Anthropic, OpenAI beef up coding capabilities for their LLMs

This audio is auto-generated. Please let us know if you have feedback.

Dive Brief:

Generative AI startup Anthropic released an updated version of its general purpose large language model, Claude 2, on Tuesday. While previous versions of Claude lagged behind “state-of-the-art” models when performing coding tasks, Anthropic said Claude 2 shows improvements, according to its research.
Anthropic placed “special emphasis” on improving the model’s ability to act as a coding assistant. The updated model scored better on a human-level Python coding test than in previous trials, increasing its score from 56% using Claude 1.3 to 71.2% with Claude 2, the company said.
OpenAI rolled out a tool last week that allows ChatGPT Plus users to analyze data, create charts, edit files and perform math with a prompt. The company first equated the plugin, called code interpreter, to a “very eager junior programmer working at the speed of your fingertips,” when it unveiled plugins in March.

Dive Insight:

Technology vendors are updating and creating additives for their general-purpose large language models to improve coding capabilities and adhere to enterprises’ need for ethical guidelines, explainability and data privacy guardrails.

With each update or plugin, Anthropic and OpenAI are essentially crowdsourcing use cases for their products.

OpenAI encouraged users to share their most interesting outputs and use cases of the tool in a newly created forum on its Discord server. Use cases included making GIFs, converting natural language prompts to code written in C++ form and analyzing spreadsheets. Users also described when the tool had failed to carry out prompts.

Code interpreter was first teased in March when the company launched ChatGPT plugins. The experimental ChatGPT model works with a Python interpreter to handle uploads and downloads. Plus users can access code interpreter in beta on the website and can analyze uploaded personal files.

Ethan Mollick, an associate professor at the Wharton School of the University of Pennsylvania, praised the tool in a blog post Friday. “You don’t have to code, because it does all the work for you,” Mollick said.

+ + + + +

## Problems to solve
1 – In the article on the coding updates from Anthropic and OpenAI, reproduce the passage that begins with "Code interpreter was" and ends after "uploaded personal files.".
2 – According to the article on the coding updates from Anthropic and OpenAI, what score did Claude 2 reach on the Python coding test?
3 – Extend the article on the coding updates from Anthropic and OpenAI past its final sentence.

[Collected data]
+ + + + +

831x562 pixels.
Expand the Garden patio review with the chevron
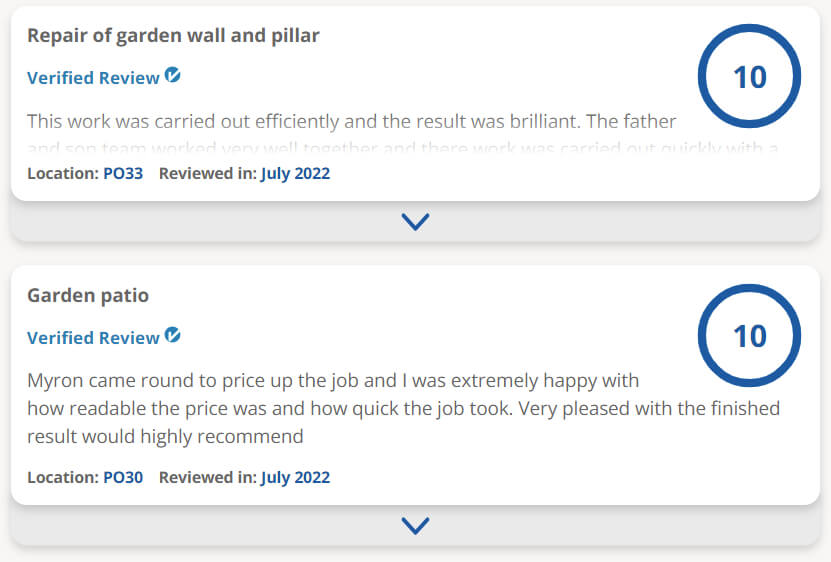coord(415,525)
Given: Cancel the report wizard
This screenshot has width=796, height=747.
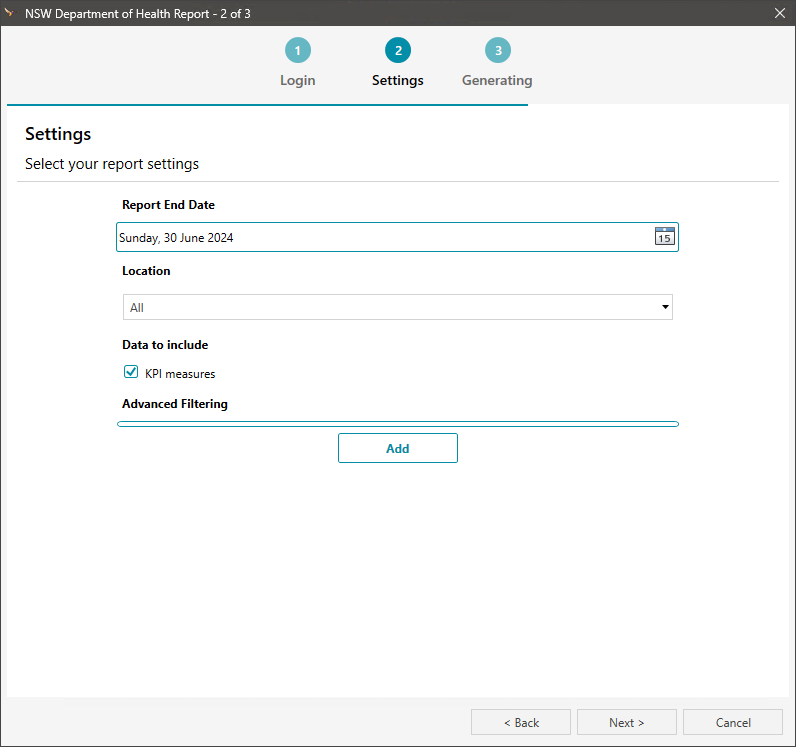Looking at the screenshot, I should point(733,722).
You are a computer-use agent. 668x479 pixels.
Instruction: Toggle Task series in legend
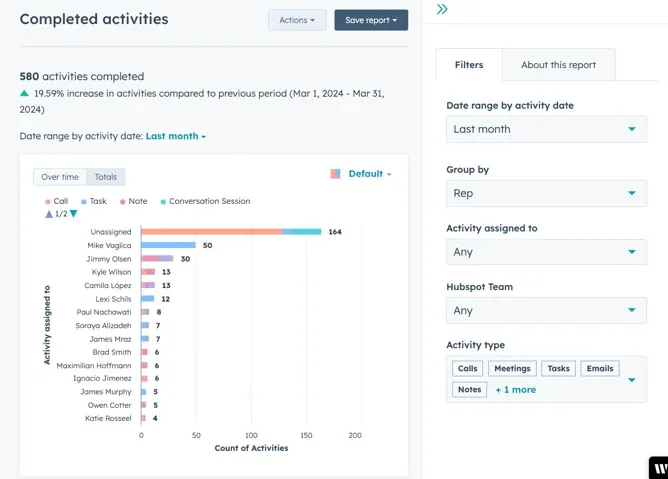coord(94,201)
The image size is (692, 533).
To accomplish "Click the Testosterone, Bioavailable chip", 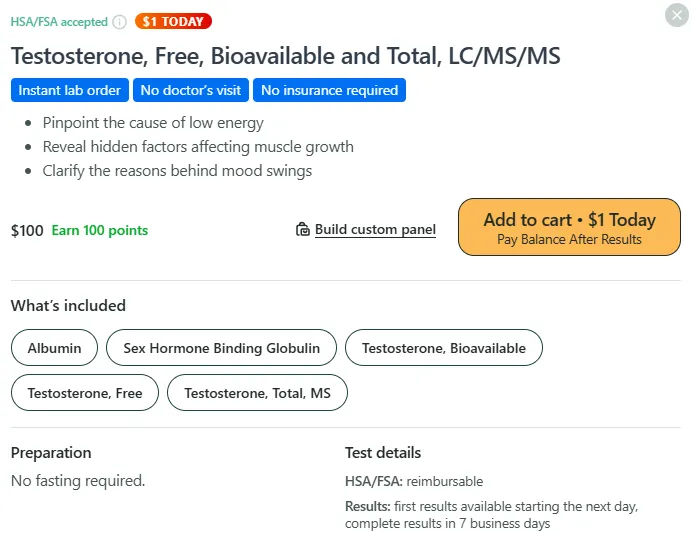I will [x=444, y=348].
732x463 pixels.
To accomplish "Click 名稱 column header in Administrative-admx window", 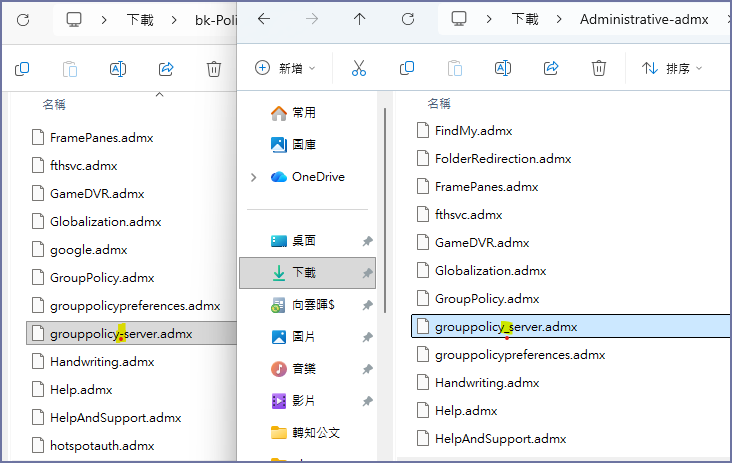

+ + + + +

## List of answers
1 –
Code interpreter was first teased in March when the company launched ChatGPT plugins. The experimental ChatGPT model works with a Python interpreter to handle uploads and downloads. Plus users can access code interpreter in beta on the website and can analyze uploaded personal files.

2 – Claude 2 scored 71.2%.

3 –
While the tool has led to a crop of use cases in online communities, it’s still a work in progress — similarly to Anthropic’s Claude. One user shared an example of the code interpreter struggling to combine two images when prompted. The tool appeared to excel when converting data sets into graphs based on the examples users shared in the forum.

Even in use cases where tools typically succeed, they can’t always be trusted.

“Claude models still confabulate – getting facts wrong, hallucinating details, and filling in gaps in knowledge with fabrication,” according to Anthropic’s research. “This means they should not be used on their own in high stakes situations where an incorrect answer would cause harm."

Claude is already readily accessible to workers through third-party apps and services, such as Slack.

The focus on coding capabilities — which, in turn, positions generative AI tools closer to enterprises — is coming at a time when the general public’s appetite is diminishing.

In the U.S., ChatGPT’s desktop and mobile web traffic declined 10.3% from May to June, according to a report from data internet analytics firm Similarweb published last week. ChatGPT website visitors worldwide spent less time on the tool’s website as well, dropping 8.5%.

While public fanfare surrounding ChatGPT and its competitors', including Claude, wavers, tech leaders are still inundated with waves of AI products hitting the market. Out of more than 2,000 categories, AI tools make up the top three fastest growing software products across software marketplace and review website G2 this year.